Properties of the Konishi multiplet in N=4 SYM theory

TL;DR

This paper investigates the N=4 SYM Konishi multiplet, constructing its full structure including the Konishi anomaly, and analyzes perturbative and non-perturbative properties through explicit correlation functions involving the Konishi scalar K1 and protected Q_{20'} operators. By renormalizing K1 and computing two-, three-, and four-point functions to O(g^2) (and leveraging known O(g^4) results), the authors extract anomalous dimensions via OPE-based constraints and reveal a protected 20' scalar with vanishing anomalous dimension up to O(g^4) and non-perturbatively.

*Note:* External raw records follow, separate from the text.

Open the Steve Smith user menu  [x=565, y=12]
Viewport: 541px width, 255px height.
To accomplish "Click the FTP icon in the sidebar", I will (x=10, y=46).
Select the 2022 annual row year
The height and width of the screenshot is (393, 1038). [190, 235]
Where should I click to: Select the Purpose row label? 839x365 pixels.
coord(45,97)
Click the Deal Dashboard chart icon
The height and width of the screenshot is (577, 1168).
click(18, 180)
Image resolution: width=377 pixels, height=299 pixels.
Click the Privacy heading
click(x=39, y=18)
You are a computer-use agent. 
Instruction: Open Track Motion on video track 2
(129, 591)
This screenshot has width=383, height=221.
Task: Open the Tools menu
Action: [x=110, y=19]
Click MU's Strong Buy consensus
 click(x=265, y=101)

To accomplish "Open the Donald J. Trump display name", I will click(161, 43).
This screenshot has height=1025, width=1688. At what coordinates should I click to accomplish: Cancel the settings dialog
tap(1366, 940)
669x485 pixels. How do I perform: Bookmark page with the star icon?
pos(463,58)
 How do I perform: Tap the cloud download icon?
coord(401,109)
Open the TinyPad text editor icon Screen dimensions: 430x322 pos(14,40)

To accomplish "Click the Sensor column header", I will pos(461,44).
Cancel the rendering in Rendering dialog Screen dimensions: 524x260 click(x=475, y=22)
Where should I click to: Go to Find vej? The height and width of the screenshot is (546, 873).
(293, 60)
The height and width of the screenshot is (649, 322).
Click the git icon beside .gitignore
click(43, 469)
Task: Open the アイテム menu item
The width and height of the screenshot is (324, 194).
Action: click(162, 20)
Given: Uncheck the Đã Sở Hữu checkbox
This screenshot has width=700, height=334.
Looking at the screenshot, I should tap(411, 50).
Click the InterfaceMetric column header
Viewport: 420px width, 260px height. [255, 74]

They also show instanton contributions to these correlators vanish, implying absence of non-perturbative corrections to the Konishi anomalous dimension in the studied sectors and highlighting intriguing non-renormalization features consistent with AdS/CFT expectations. The work provides bounds on operator dimensions in the 20' and singlet sectors and discusses implications for symmetry structures like the U_B(1) bonus symmetry and SL(2,Z) duality. Overall, it reinforces the nuanced interplay between conformal invariance, operator mixing, and non-perturbative effects in N=4 SYM and its holographic duals.

Abstract

We study perturbative and non-perturbative properties of the Konishi multiplet in N=4 SYM theory in D=4 dimensions. We compute two-, three- and four-point Green functions with single and multiple insertions of the lowest component of the multiplet, and of the lowest component of the supercurrent multiplet. These computations require a proper definition of the renormalized operator and lead to an independent derivation of its anomalous dimension. The O(g^2) value found in this way is in agreement with previous results. We also find that instanton contributions to the above correlators vanish. From our results we are able to identify some of the lowest dimensional gauge-invariant composite operators contributing to the OPE of the correlation functions we have computed. We thus confirm the existence of an operator belonging to the representation 20', which has vanishing anomalous dimension at order g^2 and g^4 in perturbation theory as well as at the non-perturbative level, despite the fact that it does not obey any of the known shortening conditions.